Tutto ciò che vediamo intorno a noi, nella sua globalità, appare effettivamente di difficile comprensione. E' qualcosa che pone domande, ma le risposte non sono mai soddisfacenti, né definitive. E sono abbastanza d'accordo con Vincenzo, che condanna per sempre l'uomo curioso nella sua condizione di inappagato, stretto nei limiti della sua stessa natura. La teoria però si presta a qualche obiezione. Vincenzo assegna all'uomo, e quindi anche a sé stesso, capacità limitate, ma pretende di poter fare affermazioni inoppugnabili (la teoria non sembra accettare smentite). Inoltre, pur ammettendo di ignorare la profonda natura dei problemi in esame, ha già deciso che il microbo si trovi in condizioni più sfavorevoli di noi per comprendere le risposte che cerchiamo (e se invece il microcosmo fosse una condizione privilegiata, almeno per quanto riguarda il significato più intimo delle cose?).

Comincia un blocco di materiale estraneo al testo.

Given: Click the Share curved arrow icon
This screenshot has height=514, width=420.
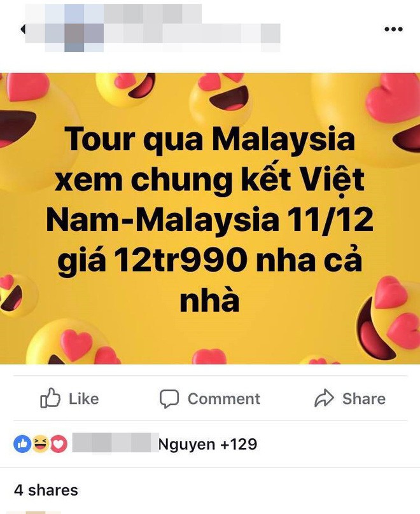Looking at the screenshot, I should pyautogui.click(x=324, y=398).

Voglio perciò tentare di indagare il problema, fin dove è possibile.
Credo che l'immensità dello Spazio e del Tempo non pongano tanto il problema di raggiungerne ogni elemento, quanto di abbracciarne il significato. Si tratta qui di capire se nella mente umana esistono realmente limiti invalicabili alla comprensione della realtà. E voglio allora dividere il problema in tre quesiti separati, in ordine gerarchico, a cui segue la mia opinione.
1) Innanzitutto: la comprensione della realtà, al suo livello più profondo, è riconducibile ai concetti umani di domanda e risposta?
2) Ammettendo che sia così, la mente umana saprebbe comprendere le risposte, se gli arrivassero da qualcuno che le conosce?
3) Infine, nel caso in cui nessuno potesse venire in nostro soccorso, la condizione umana e le leggi fisiche sono adeguate (concedendo alla tecnologia il tempo necessario a fornire gli strumenti adatti) per ottenere con le nostre forze le risposte a tutte le domande?
Il primo quesito è un po' criptico, anche per me che lo pongo. Poiché siamo in un territorio sconosciuto voglio essere prudente, e non dare per scontato che esistano risposte a tutte le domande. Il concetto stesso di domanda e risposta fa parte della nostra esperienza umana, ma potrebbero esistere ambiti in cui questo approccio non è logico, e non può dare risultati. Io sono però dell'opinione che qualsiasi aspetto della realtà può essere indagato ponendosi domande. E che qualsiasi domanda ha una qualche forma di risposta.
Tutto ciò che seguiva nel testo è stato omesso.